Бог занёс над грешником кулак,

погрозил, и в снег ушёл обратно.

 

 

ПУТЕВЫЕ ЗАМЕТКИ ВЕЧНОГО БОМЖА

 

Содом и Гоморра играли в лапту,

а в северных реках замёрзшая ртуть

молчала и строила планы

о том, что однажды не станет богов,

и выскочит ртуть из своих берегов

на белые снежные камни.

 

На севере мишка с толпою цыган,

несчастливо весел, отчётливо пьян,

трясёт позолоченный бубен.

На севере люди дождутся весны,

отрежут от солнца кусочек луны

о счастливы, люди как люди.

 

А я наблюдаю за каждым лицом,

глотаю чаинки вприкуску с мацой

и верю, что в белые ночи

наверное, нужно мечтать о любви,

но снизу такой удивительный вид,

а сверху? Да как-то не очень.

 

Петляет земля меж таких же земель,

родители просят у неба детей.

А небо? А небо закрыто.

Ни снега, ни града… осенний туман,

я дождь наливаю в гранёный стакан

и думаю: надо бы выпить.

 

Автобусы гордо качают народ,

гудят пассажиры: закончится год

и сгинет проклятая осень.

Сиденья скрипят, у водителей грипп,

во чреве автобусном к сердцу прилип

больной оловянный компостер.

 

Шансон на семи беспокойных ветрах,

а в зеркале маленький мальчик аллах

над нами плывёт и смеётся.

И северный мишка и табор, да все,

глотаем тягучий небесный кисель

и строем уходим на солнце.

 

 

ПРИЗНАНИЕ

 

слышишь, как просится в небо под утро чья-то душа?

так не бывает? ну что ты, мы просто об этом не знаем.

город давно научился почти незаметно дышать.

видишь, что корочка неба слегка подгорела у края?

реки застыли, им незачем больше спешить по часам.

время – зима, узнаешь? возвращается что-то из детства.

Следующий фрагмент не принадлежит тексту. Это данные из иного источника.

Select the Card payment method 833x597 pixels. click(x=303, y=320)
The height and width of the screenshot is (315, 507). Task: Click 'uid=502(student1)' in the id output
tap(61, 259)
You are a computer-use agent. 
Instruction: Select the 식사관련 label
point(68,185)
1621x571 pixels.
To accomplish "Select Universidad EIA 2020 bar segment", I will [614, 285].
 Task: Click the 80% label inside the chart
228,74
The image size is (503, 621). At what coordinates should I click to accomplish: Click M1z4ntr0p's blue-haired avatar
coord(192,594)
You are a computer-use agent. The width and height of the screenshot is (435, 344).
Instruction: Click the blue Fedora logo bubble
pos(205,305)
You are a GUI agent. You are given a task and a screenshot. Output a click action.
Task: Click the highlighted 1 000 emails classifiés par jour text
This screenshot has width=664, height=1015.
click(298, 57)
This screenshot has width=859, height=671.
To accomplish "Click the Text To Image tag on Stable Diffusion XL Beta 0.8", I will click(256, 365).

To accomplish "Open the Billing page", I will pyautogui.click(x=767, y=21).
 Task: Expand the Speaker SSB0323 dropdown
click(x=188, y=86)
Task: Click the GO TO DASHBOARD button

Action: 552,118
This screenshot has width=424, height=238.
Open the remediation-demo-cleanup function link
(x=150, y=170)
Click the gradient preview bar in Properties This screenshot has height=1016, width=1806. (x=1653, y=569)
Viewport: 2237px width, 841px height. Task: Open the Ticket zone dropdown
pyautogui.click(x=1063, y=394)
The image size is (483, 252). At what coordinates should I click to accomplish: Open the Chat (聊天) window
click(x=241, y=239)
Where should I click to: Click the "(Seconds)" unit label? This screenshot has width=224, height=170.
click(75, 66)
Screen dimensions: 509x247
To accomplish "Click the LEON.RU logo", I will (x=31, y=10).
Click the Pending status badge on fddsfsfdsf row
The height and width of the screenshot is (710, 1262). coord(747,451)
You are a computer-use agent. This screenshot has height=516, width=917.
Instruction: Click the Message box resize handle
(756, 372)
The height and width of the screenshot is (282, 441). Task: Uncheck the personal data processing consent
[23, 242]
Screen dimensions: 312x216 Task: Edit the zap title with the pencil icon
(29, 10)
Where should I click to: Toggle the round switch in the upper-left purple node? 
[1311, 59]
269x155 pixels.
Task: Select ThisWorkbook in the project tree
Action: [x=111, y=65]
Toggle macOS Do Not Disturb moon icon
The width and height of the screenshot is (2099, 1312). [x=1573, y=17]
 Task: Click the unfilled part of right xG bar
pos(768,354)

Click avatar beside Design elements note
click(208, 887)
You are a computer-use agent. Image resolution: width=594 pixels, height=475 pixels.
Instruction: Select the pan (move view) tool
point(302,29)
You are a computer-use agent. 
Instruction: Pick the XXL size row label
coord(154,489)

я без тебя это время по городу следовал сам,

чтобы занять себя, чтобы идти и куда-нибудь деться.

всё началось до того, как мы стали такими, как есть.

с нами, без нас, после нас, будет чистым и ровным дыханье.

сколько ещё до скончания света? не счесть.

я бы считал для тебя эти души и эти посланья.

падает, падает город в предутренний сон.

кто мы и где, я не помню, а нужно ли помнить кому-то.

лучше дышать вместе с городом нам в унисон,

и разделить на двоих это странное зимнее утро.

 

 

ВСЁ ПОВТОРЯЕТСЯ

 

всё повторяется, друзья идут к друзьям,

под абажуром бредит лампа первым снегом.

и окна, медленно вальсируя, скользят

по гладкой стенке под надёжной крышей неба.

всё произносится вполголоса, всерьёз,

без веры в лучшее, а лучшее так близко.

и как натянутая нить – земная ось

в кулак сжимается у солнечного диска.

всё переводится в пространство – где-нибудь,

когда-нибудь, зачем-нибудь, и будь как будто.

друзья выходят на орбиту – в добрый путь.

всё повторяется: и сны, и снег под утро.